こだわりは「すべて2分以内に収めている」こと。「尺が長いと、与える情報が多いと頭に入らない」。撮りだめはなく「毎日、撮って出し」の理由も、収録や編集を通して「あらためて自分の長所や短所、思考に気付くことが多い」からだ。

「もし五輪が今夏のままだったら、ピークを合わせるだけで終わっていたかもしれない。今は来年に向けて基礎を見直しつつ、新たな技も習得したい意欲が出てきた」と好影響を感じている。

精神面も変わった。「偉そうに動画を配信しているからには、自分の生活も正さないといけない。フェンサー、アスリートの模範的な存在にならないと。4月から社会人にもなったので」。早大を卒業。昨秋スポンサー契約を結んだJTBの支援を受け、競技に専念できている。

「以前はダラダラしながら起きて朝食を取らない日もあった」と当たり前の環境に甘える自分もいたが、挑戦をきっかけに「今の生活リズムは一定で、ほぼ狂いがない」。
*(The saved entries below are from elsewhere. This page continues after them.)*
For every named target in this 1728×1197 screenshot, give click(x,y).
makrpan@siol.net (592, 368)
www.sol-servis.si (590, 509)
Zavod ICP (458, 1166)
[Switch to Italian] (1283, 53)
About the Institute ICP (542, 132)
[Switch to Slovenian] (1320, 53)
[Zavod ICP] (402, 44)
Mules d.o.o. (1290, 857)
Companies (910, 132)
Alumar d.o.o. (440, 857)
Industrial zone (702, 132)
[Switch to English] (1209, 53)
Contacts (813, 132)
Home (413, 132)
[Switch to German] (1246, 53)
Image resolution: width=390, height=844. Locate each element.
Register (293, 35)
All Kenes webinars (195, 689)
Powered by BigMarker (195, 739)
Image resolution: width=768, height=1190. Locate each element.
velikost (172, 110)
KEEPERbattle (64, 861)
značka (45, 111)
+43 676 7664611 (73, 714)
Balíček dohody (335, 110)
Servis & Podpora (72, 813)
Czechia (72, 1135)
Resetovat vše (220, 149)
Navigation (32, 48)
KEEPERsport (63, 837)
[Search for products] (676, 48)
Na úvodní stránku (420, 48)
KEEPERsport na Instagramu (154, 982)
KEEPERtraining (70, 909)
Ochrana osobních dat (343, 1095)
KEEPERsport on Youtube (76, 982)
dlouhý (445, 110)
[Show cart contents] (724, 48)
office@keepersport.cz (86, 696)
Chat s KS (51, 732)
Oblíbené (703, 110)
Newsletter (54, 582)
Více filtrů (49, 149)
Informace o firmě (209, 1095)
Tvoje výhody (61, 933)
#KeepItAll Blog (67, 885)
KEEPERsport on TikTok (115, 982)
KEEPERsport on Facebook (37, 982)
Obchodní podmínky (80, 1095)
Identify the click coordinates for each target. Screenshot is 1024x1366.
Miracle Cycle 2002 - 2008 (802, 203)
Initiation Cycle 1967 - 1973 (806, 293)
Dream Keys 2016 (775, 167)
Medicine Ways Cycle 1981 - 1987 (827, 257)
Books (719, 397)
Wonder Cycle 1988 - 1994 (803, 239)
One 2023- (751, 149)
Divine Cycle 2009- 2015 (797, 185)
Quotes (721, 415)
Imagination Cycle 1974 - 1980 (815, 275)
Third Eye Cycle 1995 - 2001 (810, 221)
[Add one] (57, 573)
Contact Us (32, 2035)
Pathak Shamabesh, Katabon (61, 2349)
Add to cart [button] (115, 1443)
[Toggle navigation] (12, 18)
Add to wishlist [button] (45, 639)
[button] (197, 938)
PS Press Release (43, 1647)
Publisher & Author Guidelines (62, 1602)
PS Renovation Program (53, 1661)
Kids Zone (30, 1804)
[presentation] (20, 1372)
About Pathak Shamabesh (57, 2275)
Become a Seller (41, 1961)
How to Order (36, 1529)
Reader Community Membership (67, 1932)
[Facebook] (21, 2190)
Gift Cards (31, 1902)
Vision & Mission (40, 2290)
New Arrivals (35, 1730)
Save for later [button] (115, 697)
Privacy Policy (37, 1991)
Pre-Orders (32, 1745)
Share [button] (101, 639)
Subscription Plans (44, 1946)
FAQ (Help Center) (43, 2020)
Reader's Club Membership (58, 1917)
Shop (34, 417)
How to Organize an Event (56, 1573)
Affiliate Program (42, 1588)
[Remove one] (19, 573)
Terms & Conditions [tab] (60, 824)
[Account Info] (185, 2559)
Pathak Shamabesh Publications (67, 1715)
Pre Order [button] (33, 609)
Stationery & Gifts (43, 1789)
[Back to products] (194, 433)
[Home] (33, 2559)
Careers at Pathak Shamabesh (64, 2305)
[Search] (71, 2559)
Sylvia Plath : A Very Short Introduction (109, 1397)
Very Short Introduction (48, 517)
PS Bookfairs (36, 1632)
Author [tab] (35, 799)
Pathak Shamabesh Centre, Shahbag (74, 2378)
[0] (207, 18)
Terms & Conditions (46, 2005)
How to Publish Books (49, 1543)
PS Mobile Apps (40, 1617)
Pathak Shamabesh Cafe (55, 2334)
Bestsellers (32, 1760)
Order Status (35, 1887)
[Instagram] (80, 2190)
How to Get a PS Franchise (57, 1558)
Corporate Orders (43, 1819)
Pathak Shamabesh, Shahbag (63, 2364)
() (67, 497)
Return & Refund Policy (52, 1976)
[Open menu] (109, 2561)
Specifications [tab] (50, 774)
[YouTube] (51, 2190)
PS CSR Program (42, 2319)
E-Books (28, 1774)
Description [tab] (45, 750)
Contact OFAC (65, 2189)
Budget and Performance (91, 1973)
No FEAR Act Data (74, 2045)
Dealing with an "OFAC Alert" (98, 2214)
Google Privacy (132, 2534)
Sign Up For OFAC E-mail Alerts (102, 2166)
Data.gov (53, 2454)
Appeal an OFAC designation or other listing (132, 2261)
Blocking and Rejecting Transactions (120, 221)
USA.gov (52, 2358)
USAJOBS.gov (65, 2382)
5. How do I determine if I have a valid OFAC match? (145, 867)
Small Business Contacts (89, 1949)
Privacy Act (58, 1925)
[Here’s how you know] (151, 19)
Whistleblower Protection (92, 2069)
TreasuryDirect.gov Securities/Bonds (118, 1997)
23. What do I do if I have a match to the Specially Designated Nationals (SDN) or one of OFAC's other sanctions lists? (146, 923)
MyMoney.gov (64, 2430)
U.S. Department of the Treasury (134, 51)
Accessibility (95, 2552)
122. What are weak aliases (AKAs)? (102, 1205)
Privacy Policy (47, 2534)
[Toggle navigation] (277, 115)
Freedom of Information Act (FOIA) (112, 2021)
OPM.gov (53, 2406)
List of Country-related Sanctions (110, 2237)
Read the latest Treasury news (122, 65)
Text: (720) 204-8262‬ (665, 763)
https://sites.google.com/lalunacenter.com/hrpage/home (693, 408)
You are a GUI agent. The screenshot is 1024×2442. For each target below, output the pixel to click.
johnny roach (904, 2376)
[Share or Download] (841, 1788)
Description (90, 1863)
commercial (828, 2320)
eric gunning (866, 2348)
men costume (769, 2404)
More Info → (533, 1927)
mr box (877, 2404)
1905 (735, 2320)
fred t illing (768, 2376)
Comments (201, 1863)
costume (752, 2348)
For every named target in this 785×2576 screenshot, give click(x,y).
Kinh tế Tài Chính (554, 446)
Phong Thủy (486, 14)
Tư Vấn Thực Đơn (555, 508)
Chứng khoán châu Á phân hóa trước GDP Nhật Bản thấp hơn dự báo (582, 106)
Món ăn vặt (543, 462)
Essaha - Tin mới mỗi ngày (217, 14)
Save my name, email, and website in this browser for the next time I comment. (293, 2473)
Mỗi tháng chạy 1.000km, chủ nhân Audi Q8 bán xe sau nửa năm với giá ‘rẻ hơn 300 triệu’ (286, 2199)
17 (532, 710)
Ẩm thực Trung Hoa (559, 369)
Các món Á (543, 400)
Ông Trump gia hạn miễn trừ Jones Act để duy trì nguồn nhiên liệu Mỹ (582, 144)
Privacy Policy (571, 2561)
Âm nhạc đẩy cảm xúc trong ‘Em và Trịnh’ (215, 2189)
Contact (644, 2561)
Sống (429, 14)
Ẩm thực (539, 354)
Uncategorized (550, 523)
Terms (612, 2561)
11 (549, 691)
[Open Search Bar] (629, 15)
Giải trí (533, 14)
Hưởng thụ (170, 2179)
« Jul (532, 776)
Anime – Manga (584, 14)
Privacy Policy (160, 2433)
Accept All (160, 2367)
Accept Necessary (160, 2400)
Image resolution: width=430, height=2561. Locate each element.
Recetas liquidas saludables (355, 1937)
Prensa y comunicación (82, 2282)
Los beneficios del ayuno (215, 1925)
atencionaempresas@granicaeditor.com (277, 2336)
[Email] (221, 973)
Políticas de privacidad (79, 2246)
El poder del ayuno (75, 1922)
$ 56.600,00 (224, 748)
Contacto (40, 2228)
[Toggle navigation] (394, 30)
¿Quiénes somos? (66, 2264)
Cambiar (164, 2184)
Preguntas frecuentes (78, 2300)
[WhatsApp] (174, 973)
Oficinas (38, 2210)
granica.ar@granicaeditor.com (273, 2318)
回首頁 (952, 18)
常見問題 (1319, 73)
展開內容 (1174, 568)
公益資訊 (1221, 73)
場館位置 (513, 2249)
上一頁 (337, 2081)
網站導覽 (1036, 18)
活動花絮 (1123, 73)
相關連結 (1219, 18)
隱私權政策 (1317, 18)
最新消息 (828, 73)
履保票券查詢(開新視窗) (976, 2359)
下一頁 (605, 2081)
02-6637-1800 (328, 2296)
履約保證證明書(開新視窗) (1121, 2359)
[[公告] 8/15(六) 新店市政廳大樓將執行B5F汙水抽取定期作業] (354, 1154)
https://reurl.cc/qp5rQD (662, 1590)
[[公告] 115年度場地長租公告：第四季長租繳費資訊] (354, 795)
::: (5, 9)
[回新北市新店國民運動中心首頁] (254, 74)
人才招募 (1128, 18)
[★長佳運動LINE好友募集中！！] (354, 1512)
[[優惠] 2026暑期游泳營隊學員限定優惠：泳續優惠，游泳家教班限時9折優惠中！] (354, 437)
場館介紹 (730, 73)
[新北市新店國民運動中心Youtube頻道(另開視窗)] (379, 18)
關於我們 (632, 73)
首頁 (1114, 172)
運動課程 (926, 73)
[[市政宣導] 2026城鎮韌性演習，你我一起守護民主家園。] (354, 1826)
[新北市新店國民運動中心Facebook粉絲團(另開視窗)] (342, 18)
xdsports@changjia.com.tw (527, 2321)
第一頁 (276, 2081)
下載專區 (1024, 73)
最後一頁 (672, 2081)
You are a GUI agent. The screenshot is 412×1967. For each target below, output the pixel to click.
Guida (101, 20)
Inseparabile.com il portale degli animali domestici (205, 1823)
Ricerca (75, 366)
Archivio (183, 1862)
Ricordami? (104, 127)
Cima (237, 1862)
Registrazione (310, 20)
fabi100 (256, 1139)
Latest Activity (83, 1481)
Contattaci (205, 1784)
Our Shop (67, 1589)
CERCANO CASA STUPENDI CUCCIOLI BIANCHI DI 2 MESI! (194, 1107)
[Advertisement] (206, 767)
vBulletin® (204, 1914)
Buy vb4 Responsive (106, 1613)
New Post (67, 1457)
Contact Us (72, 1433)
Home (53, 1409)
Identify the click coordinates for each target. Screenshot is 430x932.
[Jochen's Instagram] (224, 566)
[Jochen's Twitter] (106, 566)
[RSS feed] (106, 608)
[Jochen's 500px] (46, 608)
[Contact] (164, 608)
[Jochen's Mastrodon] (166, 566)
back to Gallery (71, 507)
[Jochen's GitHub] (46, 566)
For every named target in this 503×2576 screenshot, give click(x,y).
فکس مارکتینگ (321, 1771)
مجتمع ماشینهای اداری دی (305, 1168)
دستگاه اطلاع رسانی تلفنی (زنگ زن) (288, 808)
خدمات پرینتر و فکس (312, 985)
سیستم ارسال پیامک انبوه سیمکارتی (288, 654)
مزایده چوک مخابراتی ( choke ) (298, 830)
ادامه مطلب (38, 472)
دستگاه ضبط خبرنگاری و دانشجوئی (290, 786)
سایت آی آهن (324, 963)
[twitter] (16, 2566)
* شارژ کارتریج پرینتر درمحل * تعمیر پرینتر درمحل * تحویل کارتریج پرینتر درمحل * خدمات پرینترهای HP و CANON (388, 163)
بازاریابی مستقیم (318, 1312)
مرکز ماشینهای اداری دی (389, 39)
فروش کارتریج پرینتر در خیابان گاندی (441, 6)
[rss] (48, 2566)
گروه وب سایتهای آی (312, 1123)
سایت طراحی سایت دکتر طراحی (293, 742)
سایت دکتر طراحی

その1日とは、基本的に以下の通りだ。

▼9時 起床

▼10時 新聞を読みながら朝食(自ら用意。シリアル、目玉焼き、飲むヨーグルト、バナナ)

▼10時30分 体力トレーニング(~12時30分)

▼13時 昼食(ここも自分で用意。サラダボウル、納豆、白米150グラム。朝昼ともメニューは変えない)

▼14時30分 動画撮影(編集も含め、約1時間30分ほど)

▼16時 室内バイク、自宅屋上でフットワーク練習など(1時間)

▼17時 英語の学習(昨年、英検準2級を取得。今年は2級を目指し、1時間)

▼19時 夕食(母親の手料理。白米300~350グラム、肉か魚、みそ汁、サラダなど晩ご飯だけは日替わりでバランス良く)

▼20時 休息を兼ねて再び英語習得

▼21時 フェンシング練習(兄を相手に的突き)

▼22時 入浴

▼23時 就寝

加えて最近は、オンライン会議システム「Zoom」を利用したトレーニング教室も開講。5月31日の午前には約90人と交流した。「言い方は良くないかもしれないけれど…」と前置きした上で「今この時期を、楽しめました」と声を弾ませる。緊急事態宣言が全面解除され、日本代表の練習再開は目前。そこまで、この生活を突き詰めるつもりだっただけに納得の締めくくりとなる。

逆境でも「不思議と苦にはならなかった。できなかったことに取り組めるチャンス。ここで行動する人、しない人で差が出るだろうなと。技術的にも体力的にも、1人の人間としても」と思い至った今回の新型コロナ禍。実際に試行錯誤を重ねた自負が、日本フェンシング界の悲願である初の金メダルへの、裾野拡大へのベースとなる。

動画配信にも活路を見いだせた日々-。いつか振り返った時、自信を持って転機になったと言えるよう今後の活動に生かしていく。【木下淳】

※松山の動画は公式SNSで見返すことができる。

▼ツイッター

https://twitter.com/kyosuke_1219

▼インスタグラム

https://www.instagram.com/kyosuke_matsuyama/

◆松山恭助(まつやま・きょうすけ)1996年(平8)12月19日、東京都台東区生まれ。4歳から競技を始め、小学校5年で代表入り。東亜学園高時代に太田雄貴(現日本協会会長)以来のインターハイ個人3連覇を達成した。早大では世界ジュニア選手権、ユニバーシアードの団体で金メダルに輝いた。16年リオ五輪はトレーニングパートナーを務め、引退した太田から男子フルーレ主将を受け継いだ。同年の日本選手権を初制覇。19年アジア選手権の団体も金。国内ランク1位、世界ランク34位。180センチ、75キロ。血液型B。